Recommended Security Controls and Mitigations

These recommendations are presented with the NIST 800-53 standard and NIST 800-16 Cyber Workforce Framework in mind.11 Consider these recommendations when evaluating potential hires who will implement security controls.

  1. Define the knowledge, skills, and abilities needed to perform cybersecurity duties at your organization. Address these needs—along with competency benchmarks, workforce skills, and mission requirements—during talent recruitment, hiring, and training. [PM-13 Security and Privacy Workforce]
  2. Define hiring requirements for “cyber ninja” positions by reviewing and documenting required knowledge units, such as:
    • Advanced network technology and protocols
    • Digital forensics
    • Software development
    • Compliance
    • Computer network defense
    • Configuration management
    • Cryptography and encryption
    • Data security
    • Databases
    • Identity management/privacy
    • Incident management
    • Industrial control systems
    • Information assurance
    • Information systems
    • IT systems and operations
    • Network and telecommunications security
    • Personnel security
    • Physical and environmental security
    • Architecture, systems, and application security
    • Security risk management
    • Web security
  3. Consider the following training, certifications, and protocols: OV-6, ANTP-*, ARCH-*, COMP-1/5/9/10, CND-*, CM-*, CR-*, DS-*, DB-*, DF-*, IM-*, IR-*, ICS-*, IA-*, WT-*, SI-*, ITOS-*, NTS-*, PS-*, PES-1, RM-*, SW-*, SAS-*.

Debrief

In this chapter, we reviewed the qualities that the shinobi believed were necessary to be successful in their tradecraft.
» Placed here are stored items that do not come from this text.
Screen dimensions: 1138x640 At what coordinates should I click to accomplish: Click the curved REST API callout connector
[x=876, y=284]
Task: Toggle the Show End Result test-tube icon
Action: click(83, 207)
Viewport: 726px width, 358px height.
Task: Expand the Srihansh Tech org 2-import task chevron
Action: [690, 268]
In addition, we described some of the back-channel interview methods used by shinobi. We also explored many of the current hiring processes used by modern organizations and why they not are as effective as desired. We listed some novel approaches to identifying suitable candidates. The thought exercise in this chapter is as relevant today as it was for the medieval commanders who needed to hire shinobi to protect themselves from enemy shinobi. Hiring hacker-like people who may not have a good GPA or a solid work history, or who may not wear professional attire, will likely be more effective in countering cybercriminals than hiring the typical person who colors between the lines.

Once you have hired these talented and/or skilled defenders, it is important to establish standards and processes so they can defend your organization in a disciplined manner. Without leadership that sets clear expectations, the defenders may become lax and thus less than worthless. In the next chapter, we will discuss guardhouse behavior.